Look in the data below for the line that has "Identify the click", then print exactly every line from there through the line that has "ALÉRGENOS (194, 722)", leaving pictures out.

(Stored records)
_ _ _

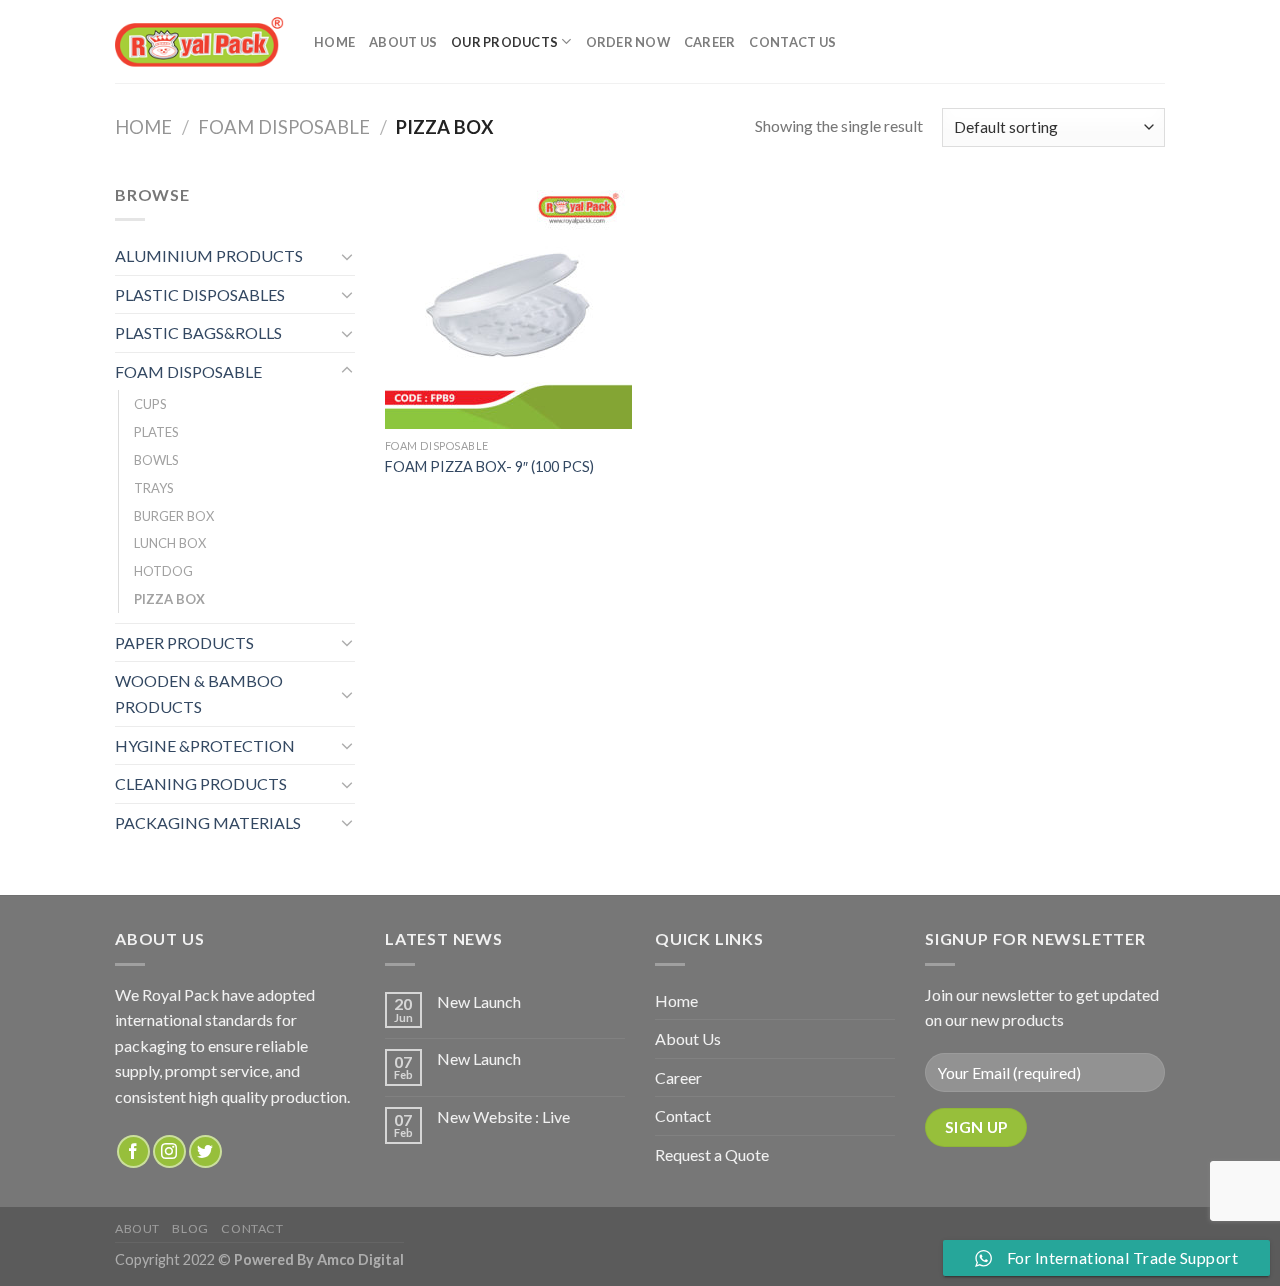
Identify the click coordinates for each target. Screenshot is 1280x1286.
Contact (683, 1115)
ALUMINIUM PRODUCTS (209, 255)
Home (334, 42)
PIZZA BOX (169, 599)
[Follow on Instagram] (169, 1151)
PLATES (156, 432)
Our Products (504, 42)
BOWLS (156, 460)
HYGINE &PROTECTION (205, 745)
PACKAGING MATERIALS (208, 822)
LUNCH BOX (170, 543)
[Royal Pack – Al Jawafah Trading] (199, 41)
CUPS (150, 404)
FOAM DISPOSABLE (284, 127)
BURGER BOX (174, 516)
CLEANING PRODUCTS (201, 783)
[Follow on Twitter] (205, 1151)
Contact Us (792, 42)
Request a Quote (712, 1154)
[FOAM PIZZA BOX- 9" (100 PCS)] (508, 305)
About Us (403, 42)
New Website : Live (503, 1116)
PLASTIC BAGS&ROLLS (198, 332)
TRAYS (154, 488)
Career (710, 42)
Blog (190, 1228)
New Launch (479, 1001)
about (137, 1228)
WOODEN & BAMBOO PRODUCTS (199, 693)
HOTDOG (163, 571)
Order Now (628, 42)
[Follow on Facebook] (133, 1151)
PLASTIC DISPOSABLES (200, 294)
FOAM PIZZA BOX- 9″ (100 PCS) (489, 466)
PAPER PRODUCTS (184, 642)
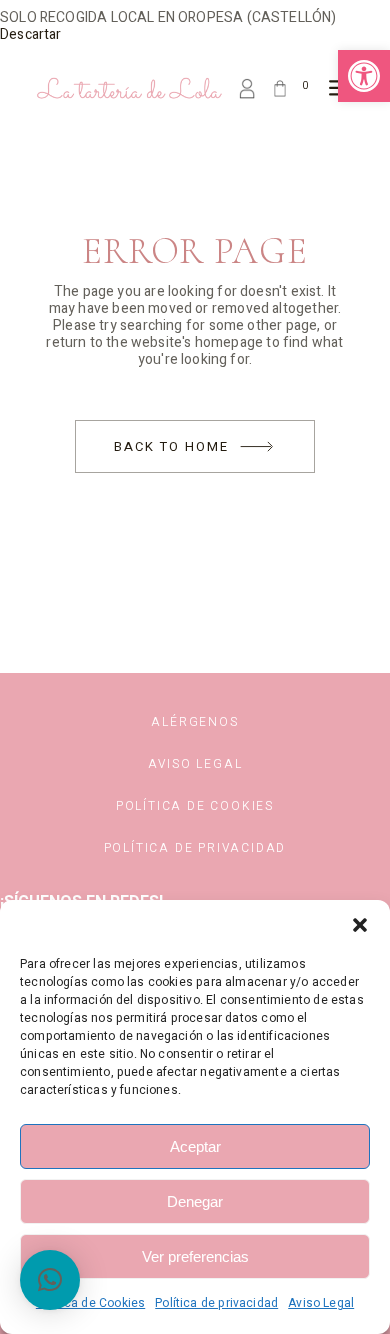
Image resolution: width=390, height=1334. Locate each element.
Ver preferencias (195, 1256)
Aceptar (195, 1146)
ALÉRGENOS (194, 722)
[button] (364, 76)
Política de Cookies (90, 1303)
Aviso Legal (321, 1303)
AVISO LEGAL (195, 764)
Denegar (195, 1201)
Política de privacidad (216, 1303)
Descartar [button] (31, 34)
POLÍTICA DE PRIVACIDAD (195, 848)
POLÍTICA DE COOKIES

_ _ _

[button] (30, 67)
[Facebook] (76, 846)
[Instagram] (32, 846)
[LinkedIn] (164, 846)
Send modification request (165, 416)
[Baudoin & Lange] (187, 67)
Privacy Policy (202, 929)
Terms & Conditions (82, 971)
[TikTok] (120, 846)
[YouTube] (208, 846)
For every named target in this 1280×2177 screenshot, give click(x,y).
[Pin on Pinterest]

_ _ _

(Response for this exercise)
Identify the click coordinates for each target. Screenshot is 1280x1286.
Contact (683, 1115)
ALUMINIUM PRODUCTS (209, 255)
Home (334, 42)
PIZZA BOX (169, 599)
[Follow on Instagram] (169, 1151)
PLATES (156, 432)
Our Products (504, 42)
BOWLS (156, 460)
HYGINE &PROTECTION (205, 745)
PACKAGING MATERIALS (208, 822)
LUNCH BOX (170, 543)
[Royal Pack – Al Jawafah Trading] (199, 41)
CUPS (150, 404)
FOAM DISPOSABLE (284, 127)
BURGER BOX (174, 516)
CLEANING PRODUCTS (201, 783)
[Follow on Twitter] (205, 1151)
Contact Us (792, 42)
Request a Quote (712, 1154)
[FOAM PIZZA BOX- 9" (100 PCS)] (508, 305)
About Us (403, 42)
New Website : Live (503, 1116)
PLASTIC BAGS&ROLLS (198, 332)
TRAYS (154, 488)
Career (710, 42)
Blog (190, 1228)
New Launch (479, 1001)
about (137, 1228)
WOODEN & BAMBOO PRODUCTS (199, 693)
HOTDOG (163, 571)
Order Now (628, 42)
[Follow on Facebook] (133, 1151)
PLASTIC DISPOSABLES (200, 294)
FOAM PIZZA BOX- 9″ (100 PCS) (489, 466)
PAPER PRODUCTS (184, 642)
Image resolution: width=390, height=1334. Locate each element.
Ver preferencias (195, 1256)
Aceptar (195, 1146)
ALÉRGENOS (194, 722)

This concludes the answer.